Mako’s advantages can deliver the most optimal outcomes and higher satisfaction for patients. While traditional joint replacements can sometimes require several months of recovery before a patient can return to some normal routine activities, in some cases, Mako has the potential decrease recovery time by as much as half. Recovery after Mako may also include less swelling and pain than traditional knee replacement surgery.

“Looking at the needs and demographics for our region, our Orthopedics program at Penn Highlands is a growing focus for us,” says Zeliger. Dr. Mark Nartatez, orthopedic surgeon at Penn Highlands Clearfield, says this is a win for patients in the area, especially as Penn Highlands is the only healthcare organization in the region offering Mako-assisted surgery outside of Pittsburgh, Erie, and Geisinger in Lewistown. “We want the best technology, the safest surgery, and the fastest, most painless recovery possible for our patients,” Nartatez says.

Penn Highlands DuBois orthopedic surgeon Dr. Matthew Varacallo says integrating this type of advancement into Penn Highlands’ services is part of the reason he wanted to return home to practice orthopedic surgery. “For orthopedics patients in particular, it can be painful and very inconvenient to travel distances for a procedure. At Penn Highlands, we’re committed to providing the most groundbreaking services available.

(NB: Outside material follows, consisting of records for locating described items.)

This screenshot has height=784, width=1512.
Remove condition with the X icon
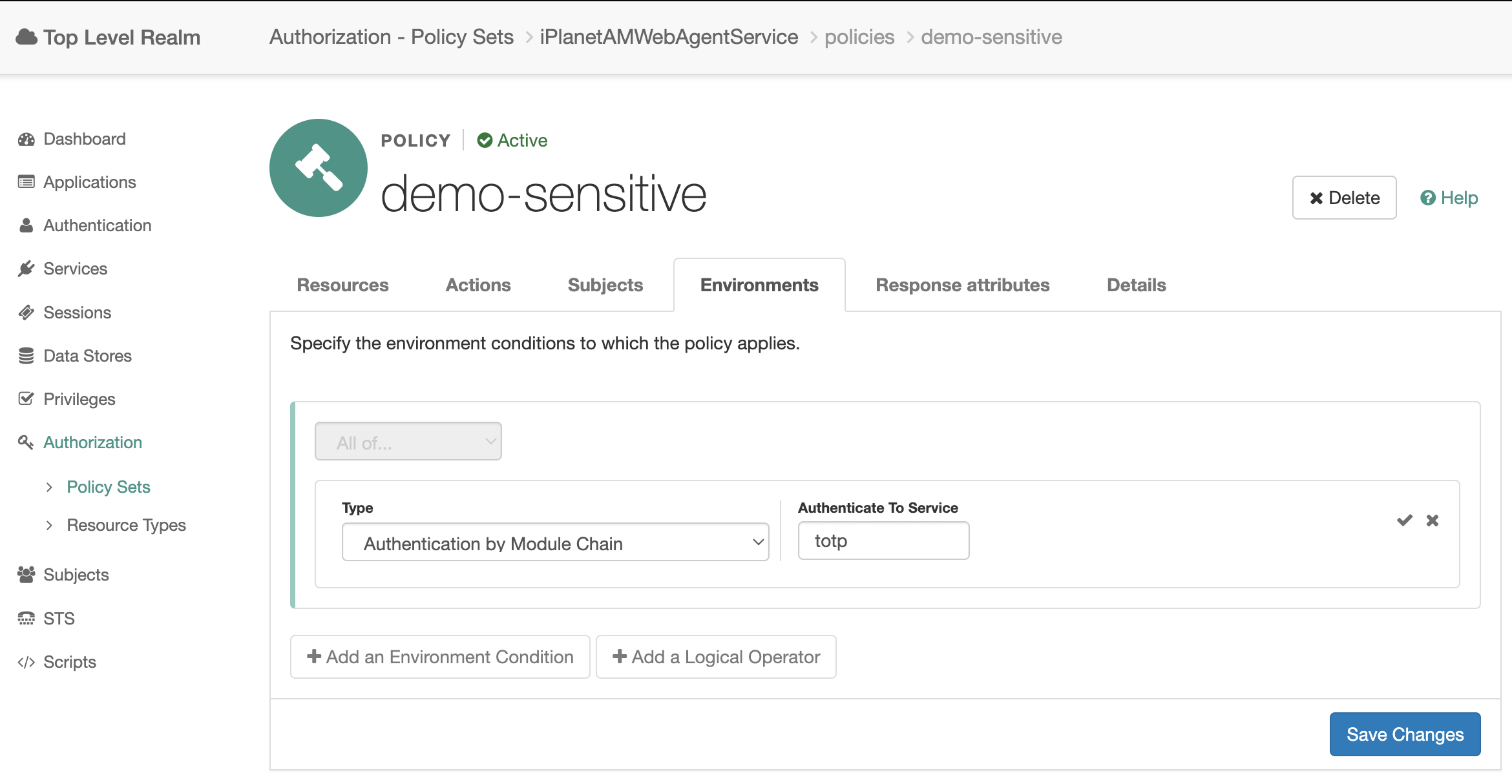[1433, 521]
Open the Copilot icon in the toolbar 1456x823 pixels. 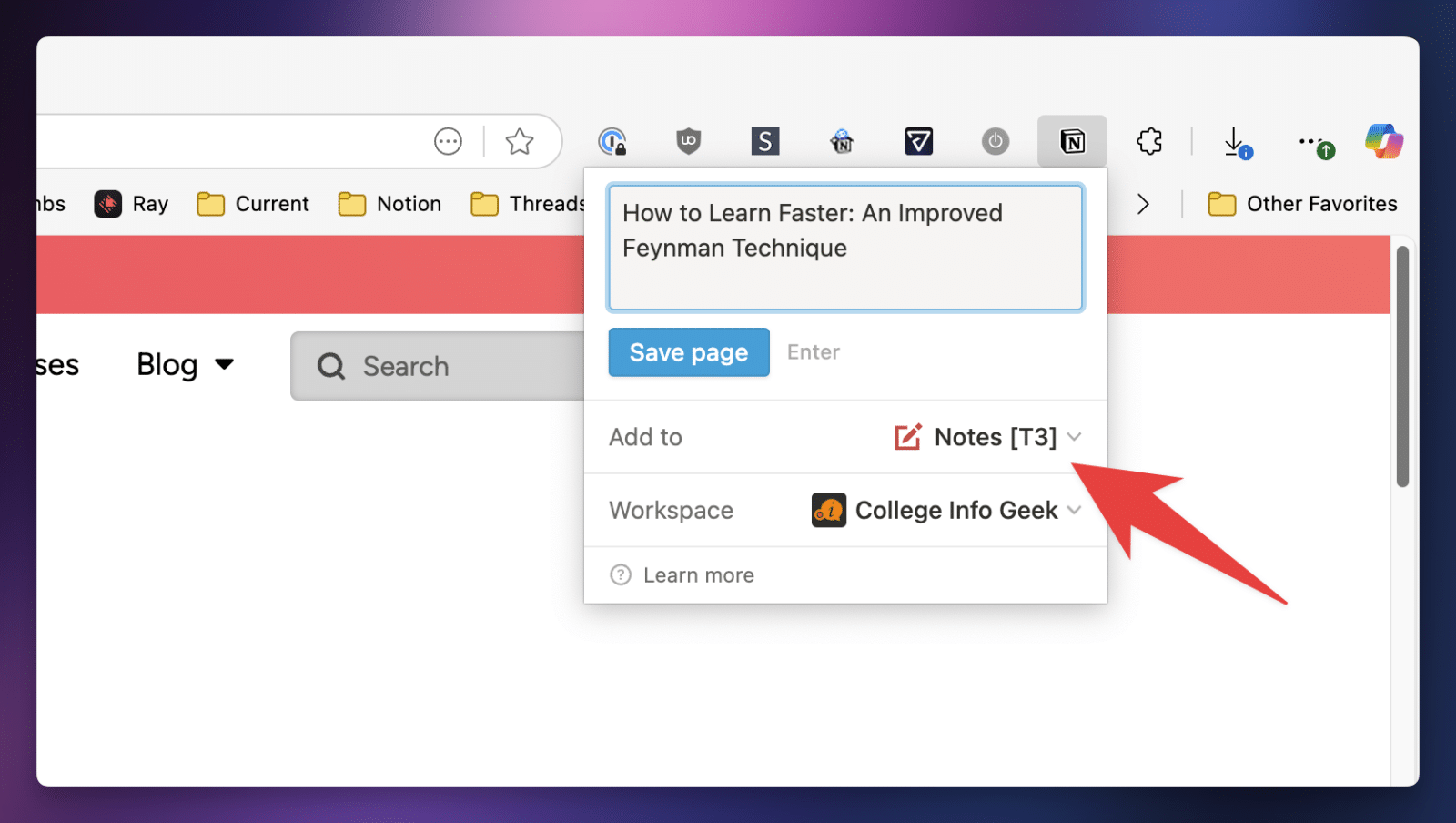coord(1383,141)
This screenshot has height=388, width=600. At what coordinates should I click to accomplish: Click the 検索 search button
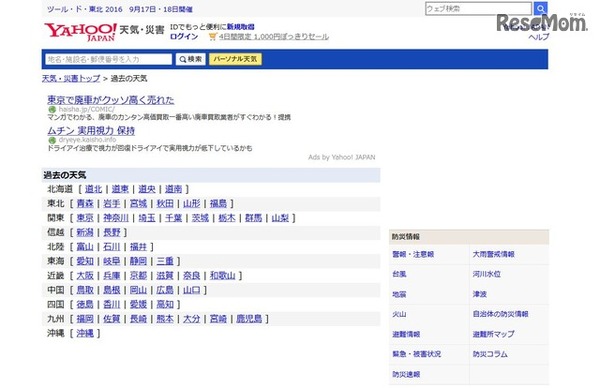(x=191, y=59)
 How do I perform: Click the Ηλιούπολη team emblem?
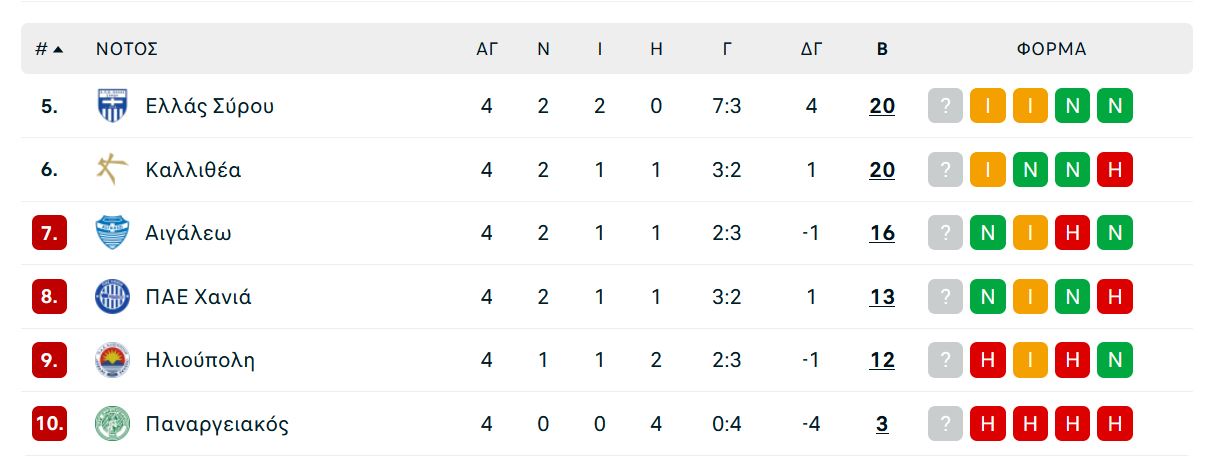(x=112, y=360)
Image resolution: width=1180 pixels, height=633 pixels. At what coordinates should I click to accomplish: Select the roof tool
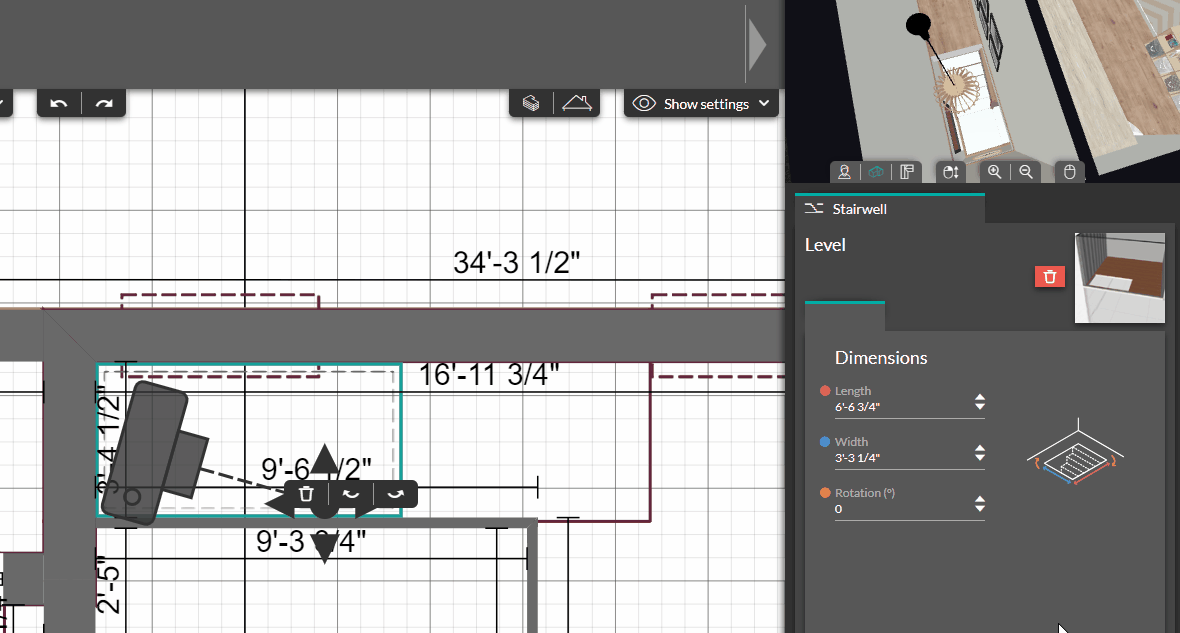click(x=578, y=103)
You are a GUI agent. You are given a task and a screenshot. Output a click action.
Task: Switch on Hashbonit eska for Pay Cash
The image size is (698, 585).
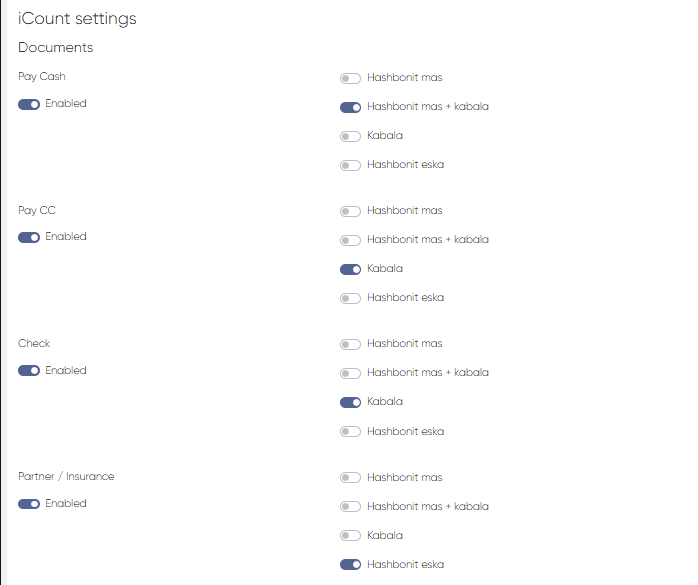pos(350,165)
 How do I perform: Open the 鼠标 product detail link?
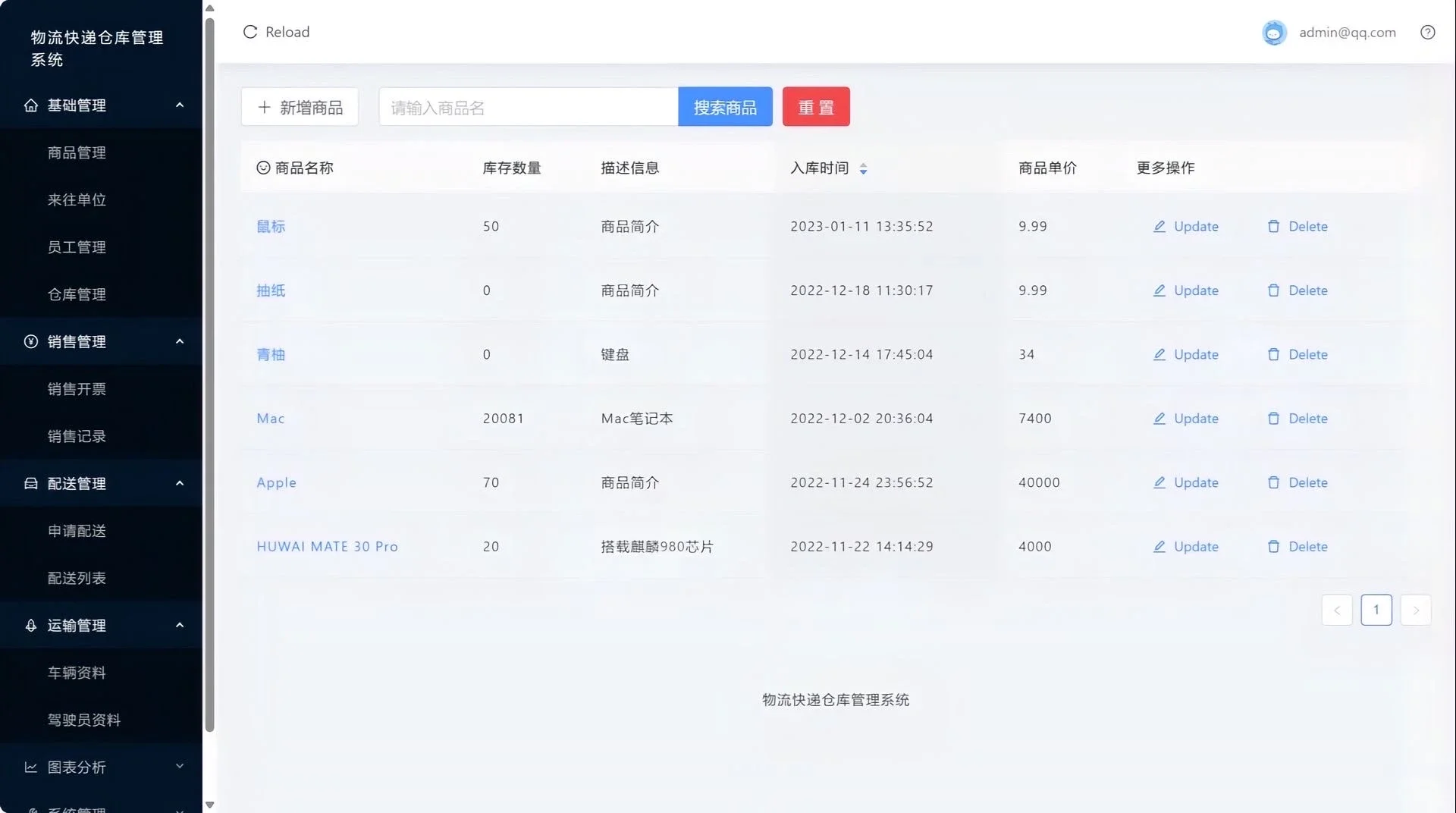[x=271, y=226]
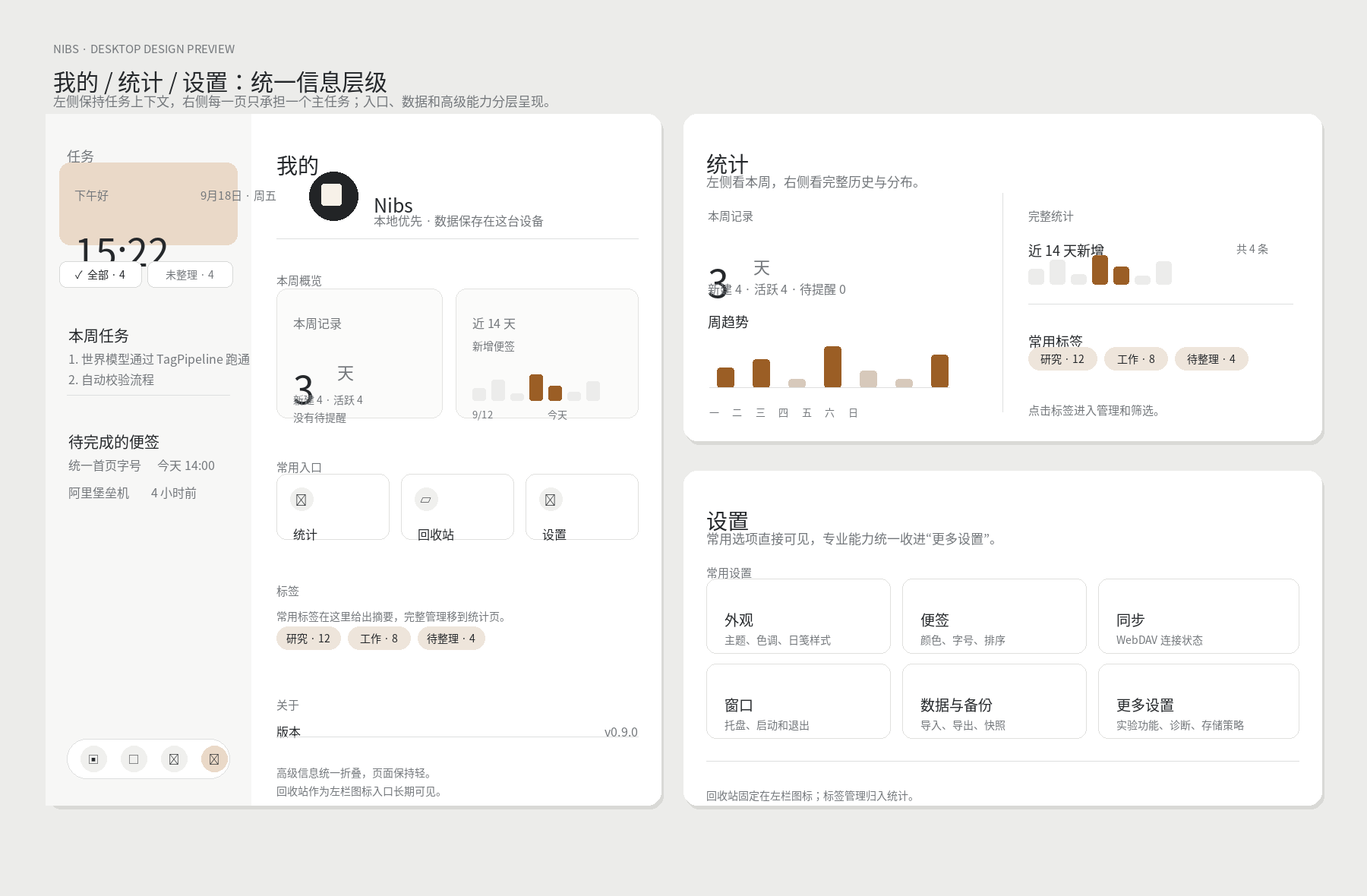Click the third icon in sidebar dock
Screen dimensions: 1367x896
pyautogui.click(x=174, y=759)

As our orthopedics program grows, it is very much on the map with other large hospital systems in the state, and we’re continually executing strategies to keep moving in this direction. Mako is the newest addition to our line of cutting-edge orthopedic treatments and innovative technologies that are now locally and routinely available to all Penn Highlands patients.”

Beginning in 2022, the orthopedics program will be headquartered in the Penn Highlands DuBois Center of Excellence, for which construction got underway this summer as part of the Master Facilities Plan that the health system announced in 2018. However, patients looking for state-of-the-art services and high-reliability joint replacements don’t have to wait. On Saturday, August 15, Stryker was onsite at PH Clearfield to present a certification training for five Penn Highlands Orthopedics surgeons: Dr. Mark Nartatez, Dr. Ashishkumar Patel, Dr. Mitchell Rothenberg, Dr. Matt Varacallo, and Dr. Keith Zeliger. Several patients have already undergone hip and knee replacement procedures that have been assisted by Mako at both Penn Highlands DuBois and Penn Highlands Clearfield. “So far, our patients have been thrilled to experience joint replacement with Mako,” Varacallo says. “Our goal is to see them getting back to what they love, as soon as possible.”